Engineering9 min read

How webhook fan-out works under the hood

A technical walkthrough of our delivery queue, retry logic, and how we guarantee at-least-once delivery for every inbound message.

SC

Sam Chen

Engineer · June 24, 2025

When an email arrives at one of your Programmable Inbox inboxes, it passes through a delivery pipeline before hitting your webhook endpoint. This post walks through exactly what happens and why we built it the way we did.

The delivery pipeline

Every inbound message goes through five stages:

  1. 1Receive — SMTP server accepts the connection, validates the recipient domain
  2. 2Parse — Raw MIME is parsed into structured JSON (headers, body, attachments)
  3. 3Enqueue — Message is written to a durable queue before any delivery attempt
  4. 4Fan-out — Delivery workers pick up the message and POST to each registered endpoint
  5. 5Confirm — Endpoints that return 2xx are marked delivered; others are queued for retry

The queue is the critical part. We write to it synchronously during the SMTP transaction, so even if all your webhook endpoints are down, no messages are lost.

Retry logic

We use exponential backoff with jitter:

attempt 1: immediate
attempt 2: 30s ± 5s
attempt 3: 2m ± 15s
attempt 4: 10m ± 60s
attempt 5: 1h ± 10m

After five failures, the message moves to a dead-letter queue. You can inspect and replay dead-letter messages via the API:

bash
curl https://api.programmableinbox.dev/inboxes/{id}/dead-letter \
  -H "Authorization: Bearer $API_KEY"

Ordering guarantees

We guarantee at-least-once delivery, not exactly-once. Your endpoint may receive the same message more than once in edge cases (network partitions, retries after timeouts). We include an X-Inbox-Message-Id header on every POST so you can deduplicate on your side.
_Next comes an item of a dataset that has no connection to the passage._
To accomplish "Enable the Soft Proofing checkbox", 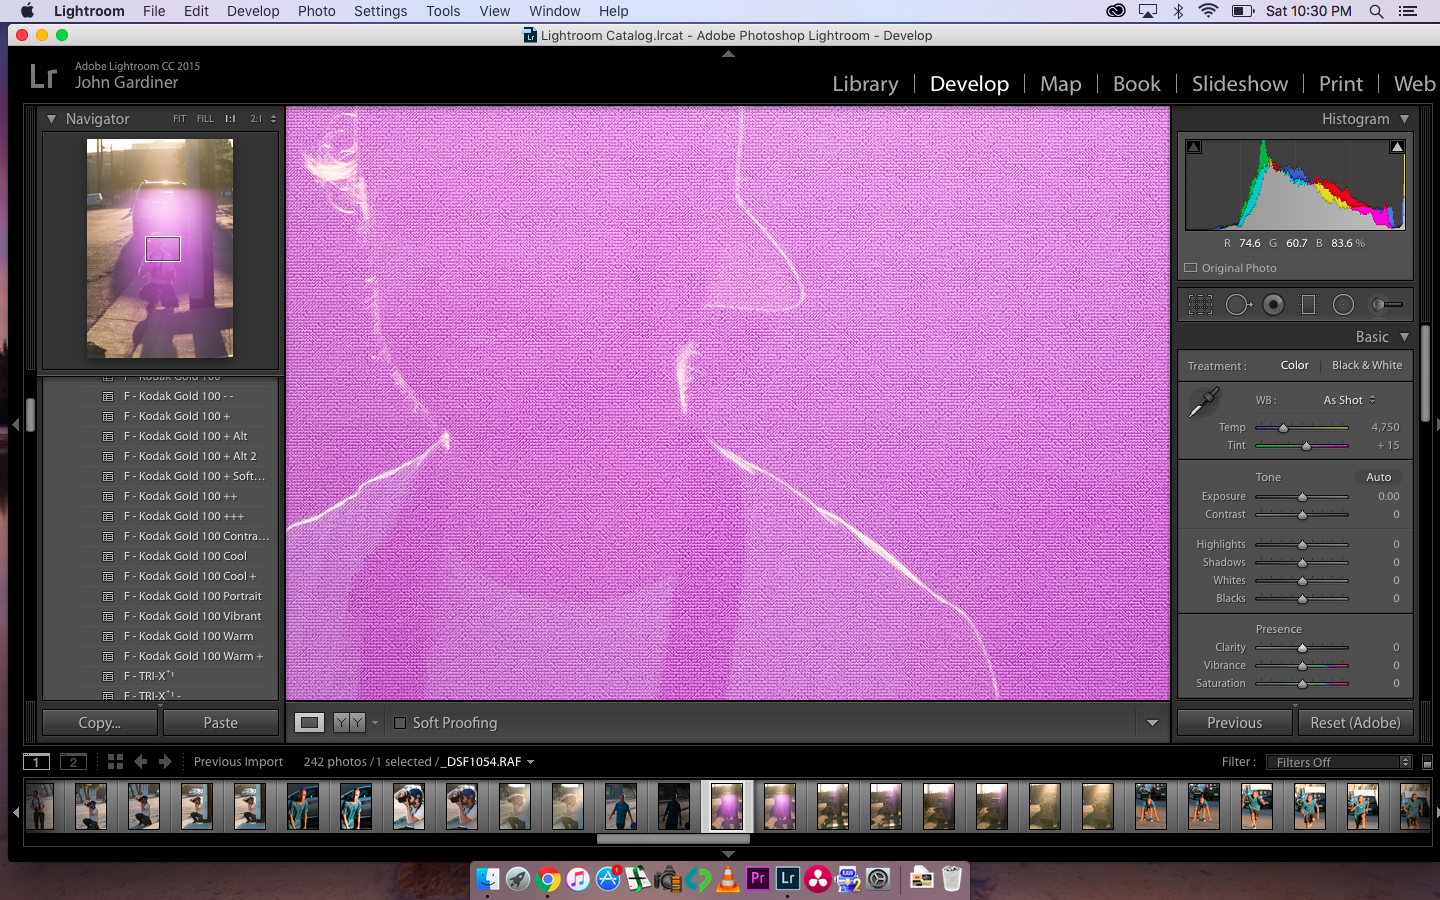I will 400,723.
We considered exactly-once delivery but ultimately decided the complexity wasn't worth it for most use cases. If you need strict deduplication, idempotency keys are the right tool.

What's next

We're working on streaming delivery via WebSockets for latency-sensitive use cases, and a replay-from-timestamp feature that lets you reprocess all messages from a given point in time. Both are tracked in our public roadmap on GitHub.